The technology of steam created the need for civil engineers to supervise the construction of tunnels, the laying of track, the deepening of harbors, and the analysis of subsoils for ever-heavier bridges—every practical application of engineering skills and applied physical and natural science. It needed mechanical engineers to set the minute tolerances and to oversee the manufacture of turbines and machine tools and to establish standard weights and measurements, and mining engineers to improve coal extraction, and metallurgical engineers to oversee new modes of steelmaking. Steam was an unforgiving power source: any weakness, any miscalculation, any misreading of the dozen or more temperature and pressure gauges could result in disaster. Stronger metals were needed, metals forged at higher temperatures, from purer ores, with experimental additives. The need for engineers directly benefited the middle classes and the great urban universities in London, Glasgow, and Manchester, not the aristocracy, whose sons headed for the prestigious universities and the more traditional professions.

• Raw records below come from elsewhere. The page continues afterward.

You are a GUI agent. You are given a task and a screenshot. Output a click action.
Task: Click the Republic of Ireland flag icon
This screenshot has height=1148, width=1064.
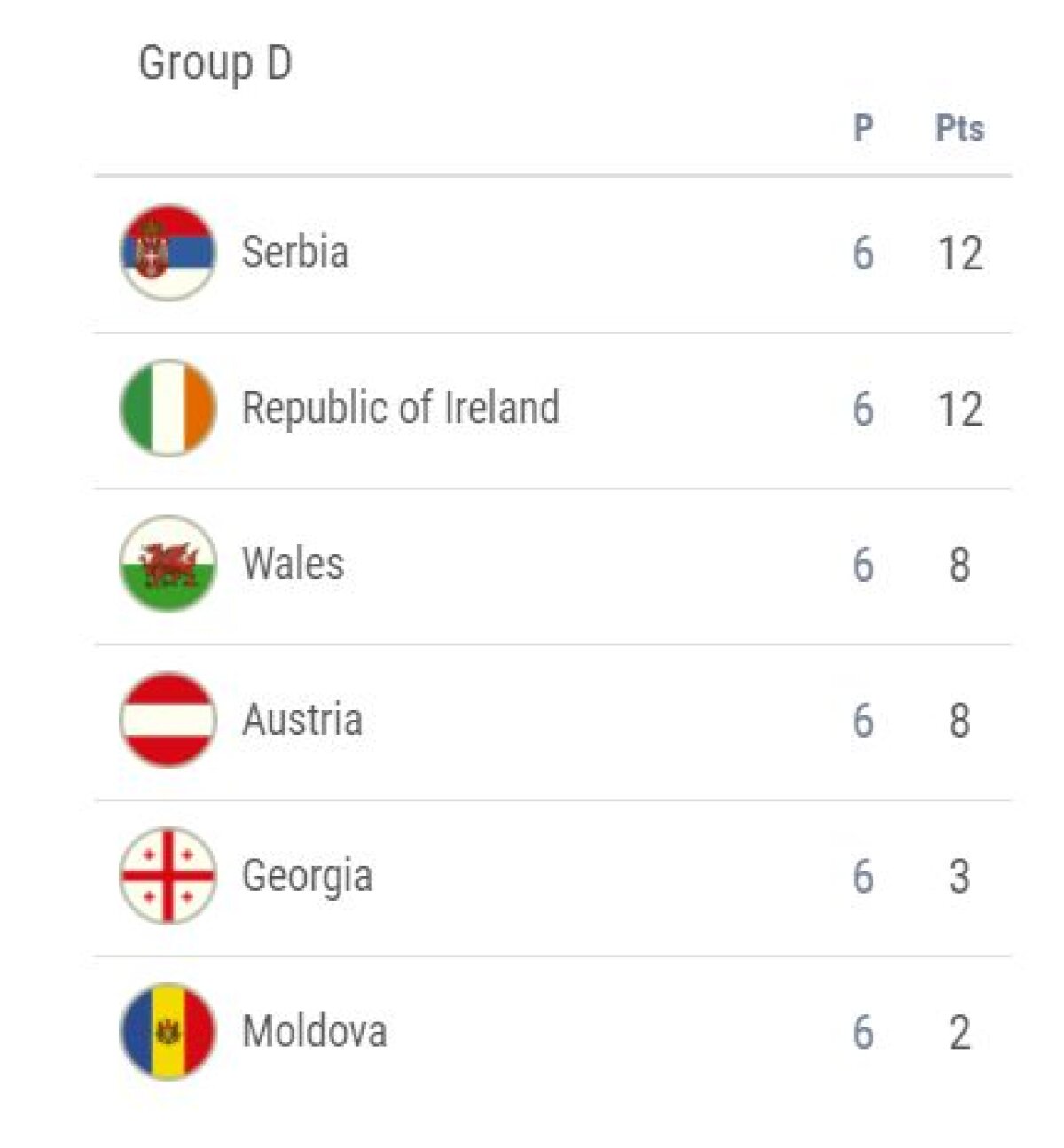(x=168, y=409)
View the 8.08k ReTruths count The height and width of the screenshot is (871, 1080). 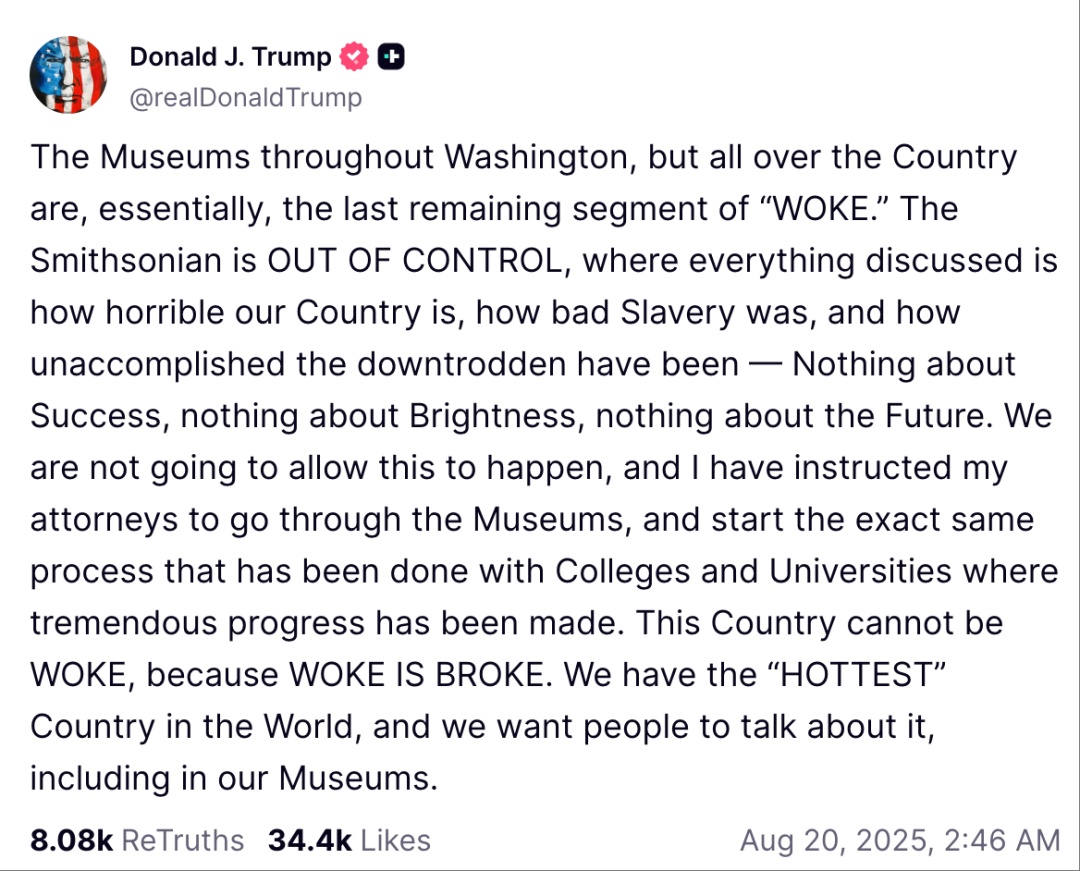pyautogui.click(x=71, y=841)
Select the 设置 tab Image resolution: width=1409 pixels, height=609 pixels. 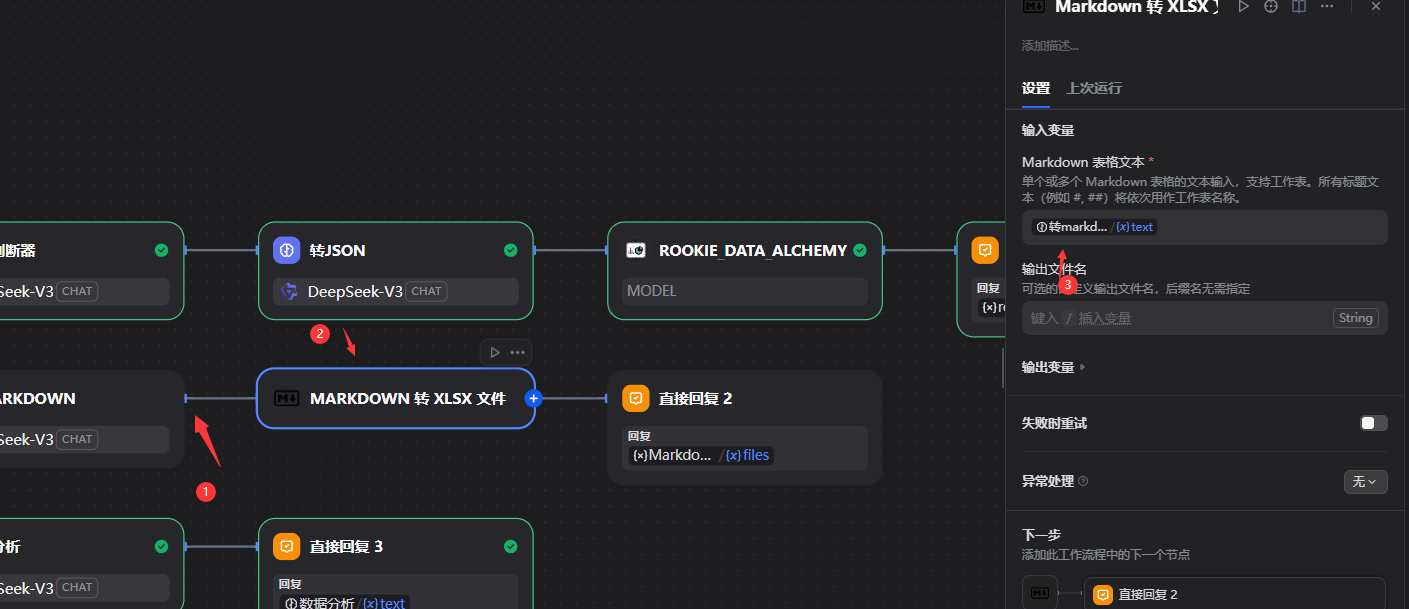coord(1035,88)
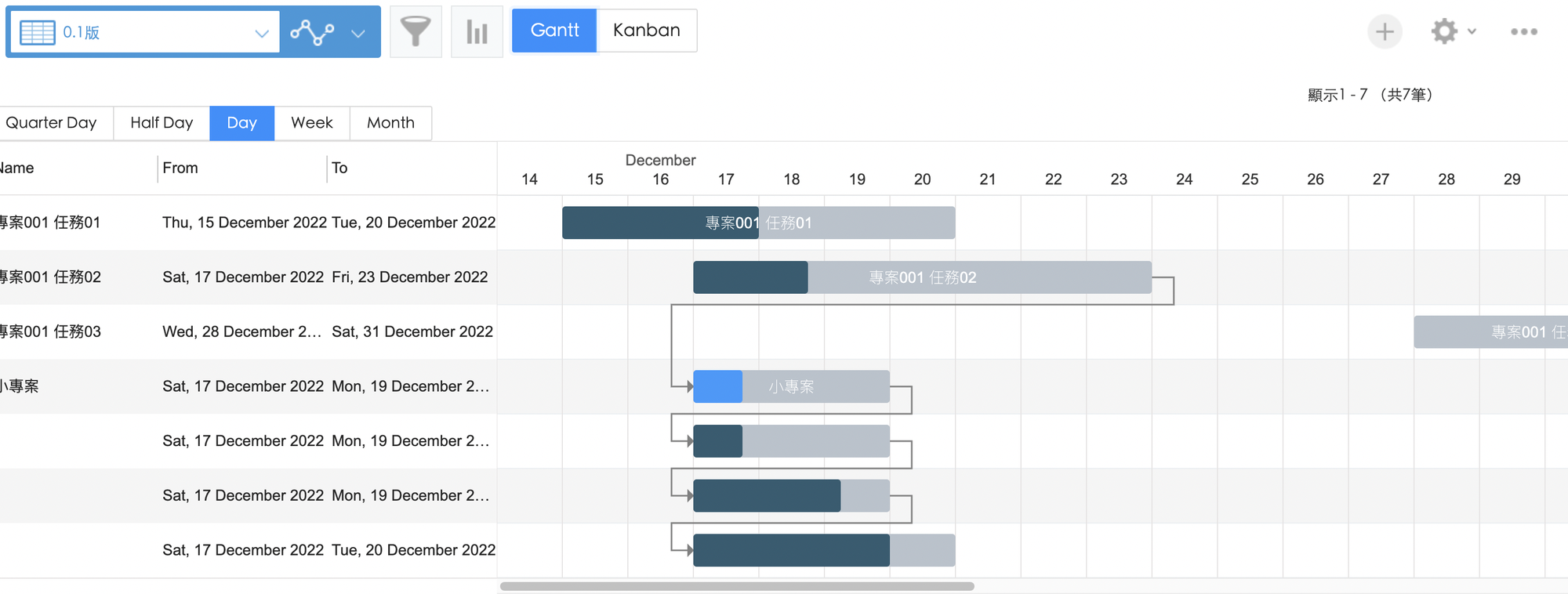Click the horizontal scrollbar under the chart
The width and height of the screenshot is (1568, 594).
(x=737, y=586)
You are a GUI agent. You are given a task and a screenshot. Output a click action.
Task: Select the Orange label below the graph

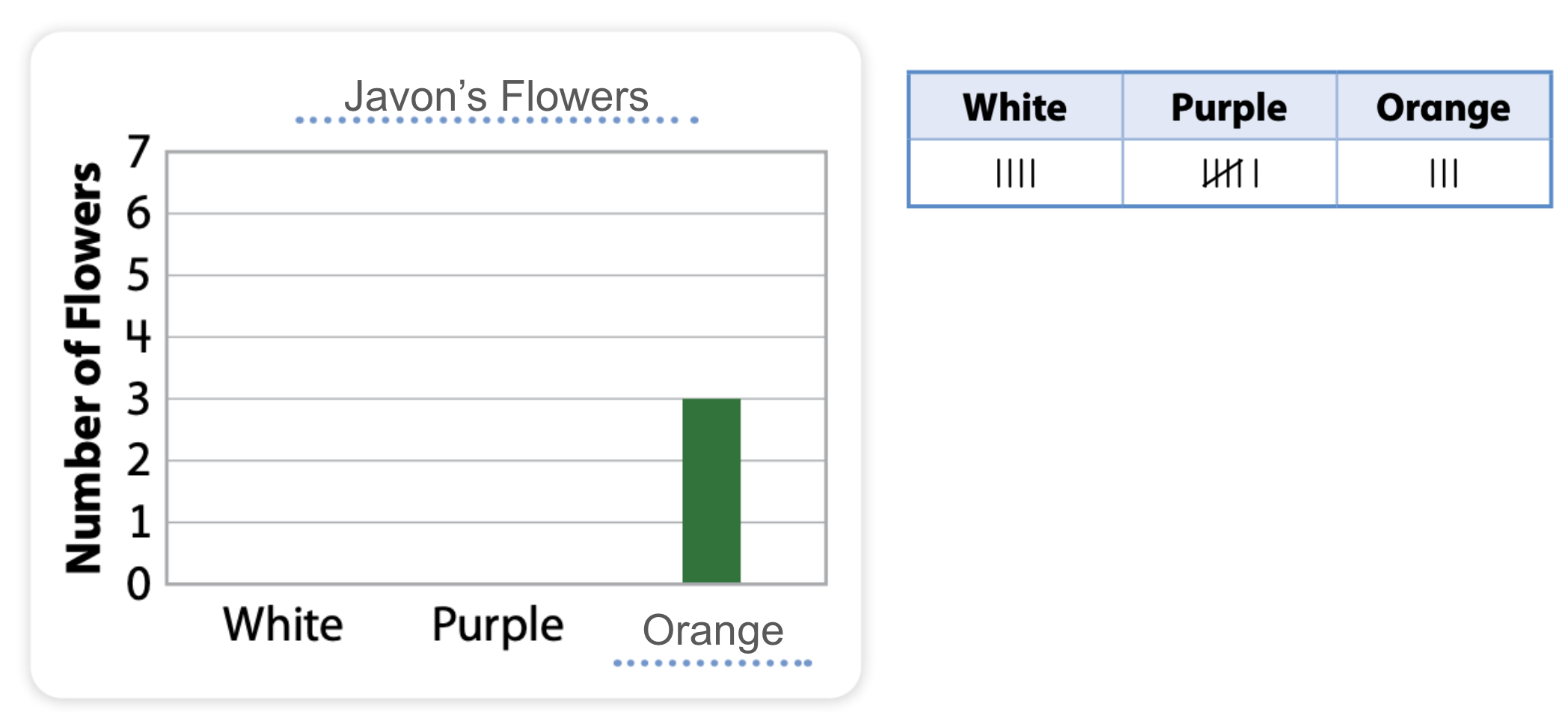pos(713,630)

In little more than a generation, England had gone from an agricultural and forest-based economy, unchanged since King John’s time, as Huxley put it, to a rail-dependent, coal-based dynamo that was, by anyone’s measure, demonic in its scale, noise,
power, speed, and filth. Mountain ranges of slag ringed the new industrial centers. The long-range future of steam, however, was imperiled by its own inefficiency. The technology was condemned to gargantuism. The protective shielding and insulation required of a steam turbine, along with the difficulty of maintaining the proper pressure, made smaller steam engines uneconomical. Steam technology, therefore, developed noisily, sootily, even lustily. In the long run, the dimensions of steam applications were limited only by the availability of its energy source, and England, like France, Germany, and the United States, was endlessly blessed with coal.

The size and power of steam encouraged a swagger, a certain Gilded Age social and economic flamboyance, a cigars-and-brandy, godlike, frontier-pushing presumption of entitlement. The image of the glittering salons of the ever-larger steamliners and riverboats, of the upholstered saloon cars of the railroad elite, and the danger that lurked from sparks and boiler explosions—all fed a mounting psychic rebellion against restraint. The Gilded Age’s desire to see more, travel farther, and go faster, in luxury and in freedom, with aggressive displays of tasteless consumerism, has to be set against the measured restraint of a Sherlock Holmes, or the staid images we’ve preserved of Victorian decorum. Both, of course, are accurate. The accumulation of new wealth—the emergence of the bourgeois model of Victorian affluence, so much a feature of literature on the Continent, as well as in England and America—is matched by the hazard of new fortunes, and the speculative losses that wiped out securities, and lives, as often as it created them. New wealth—dirty money, literally and figuratively—was won in high-stakes, high-risk operations in dangerous places. Bribes had to be paid, junk bonds floated, buffalo herds and recalcitrant Indians removed from the right-of-way by any means available. Consolidation and monopolization, starving out the competition, forcing mergers, calling in political debts, fighting the unions (most infamously by
George Pullman himself): it was a glorious time to be a buccaneer capitalist.